Dataset items:
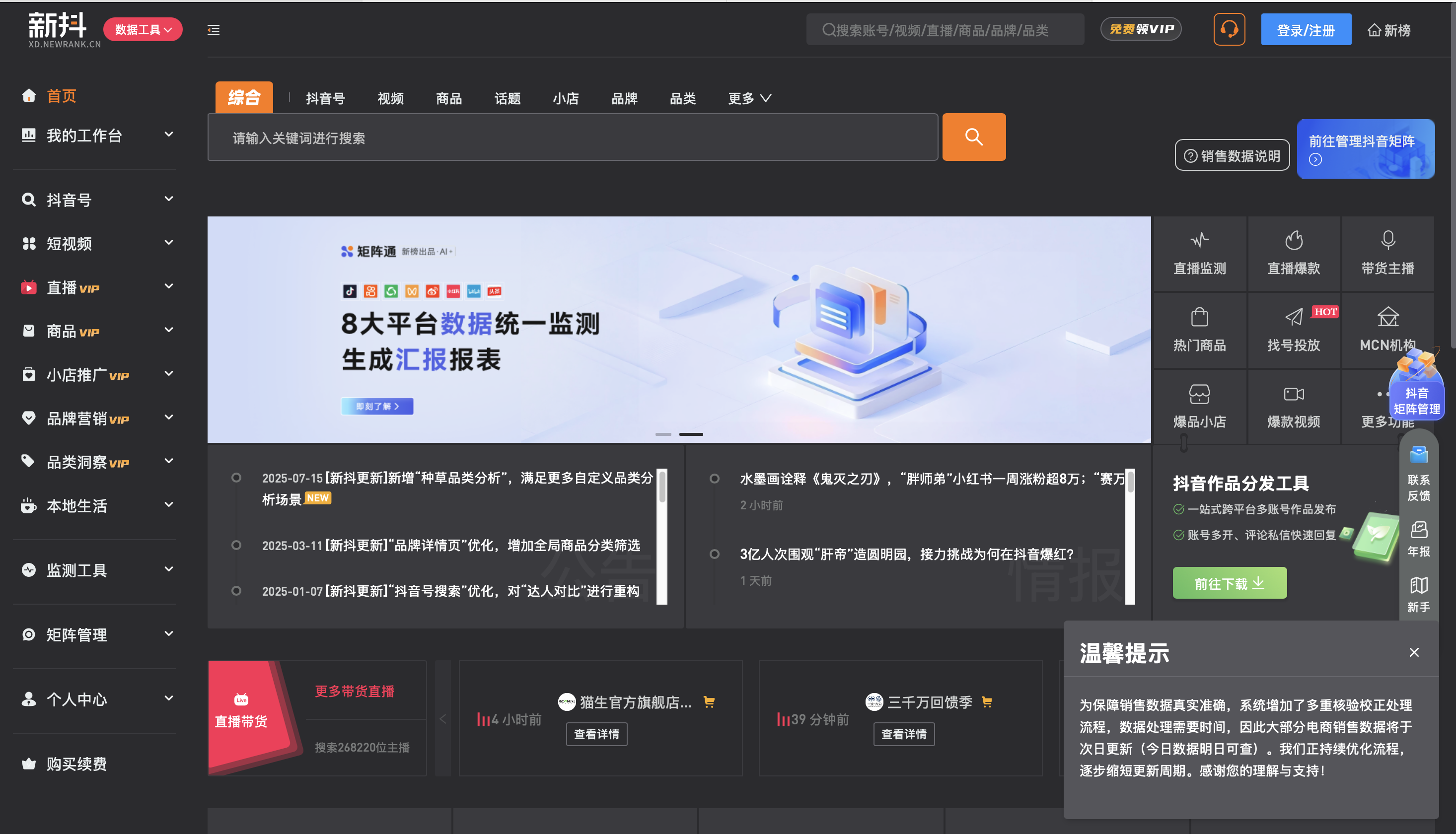The height and width of the screenshot is (834, 1456).
Task: Click the 登录/注册 button
Action: (1307, 29)
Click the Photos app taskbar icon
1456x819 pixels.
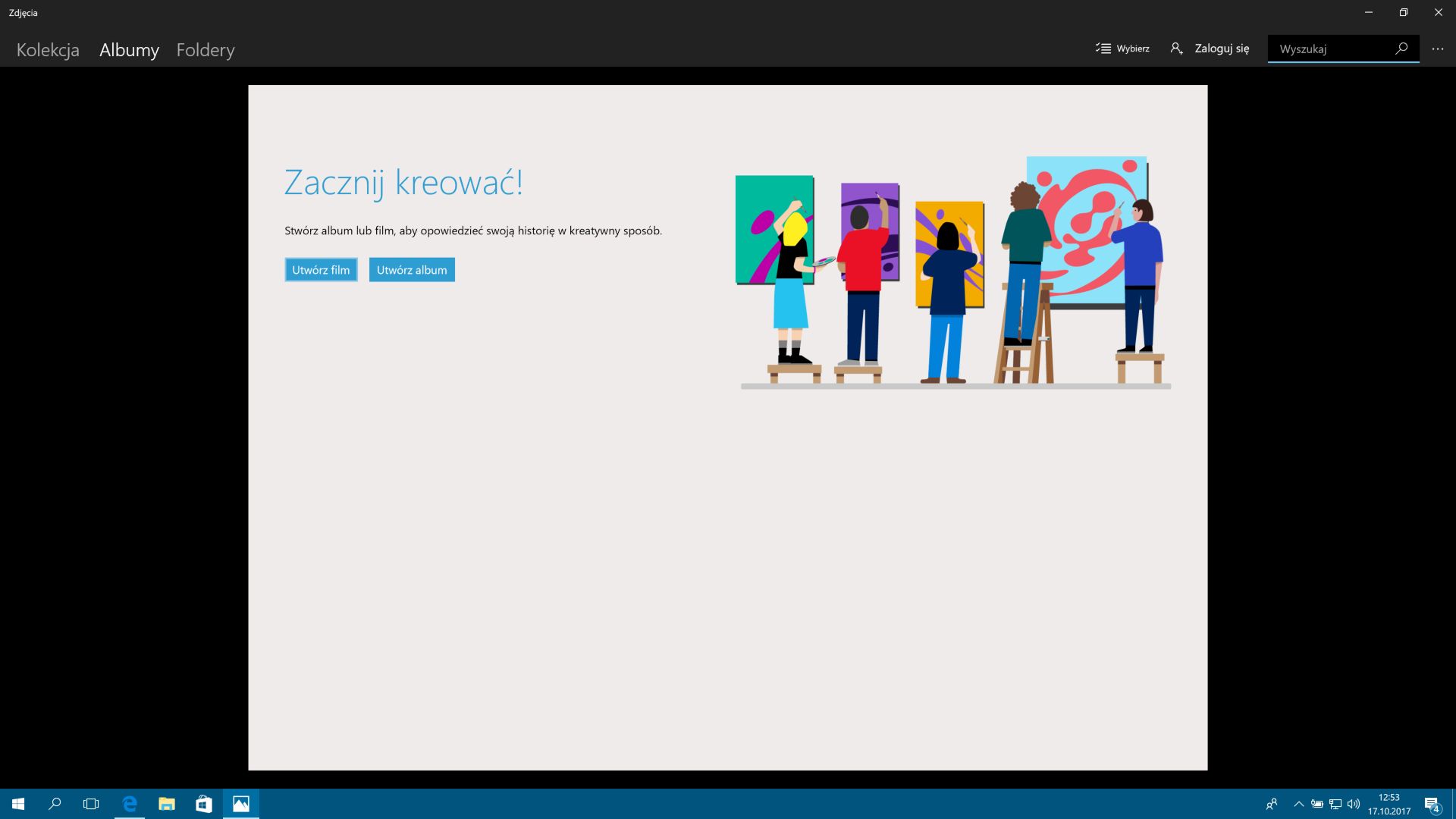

#### WHAT THE TASK ASKS:
Retype the lines exactly. Begin at the one that holds "Click the Photos app taskbar icon", stop at the last line of the entries above, and drop the pictures.

#### EXERCISE SOLUTION:
Click the Photos app taskbar icon
1456x819 pixels.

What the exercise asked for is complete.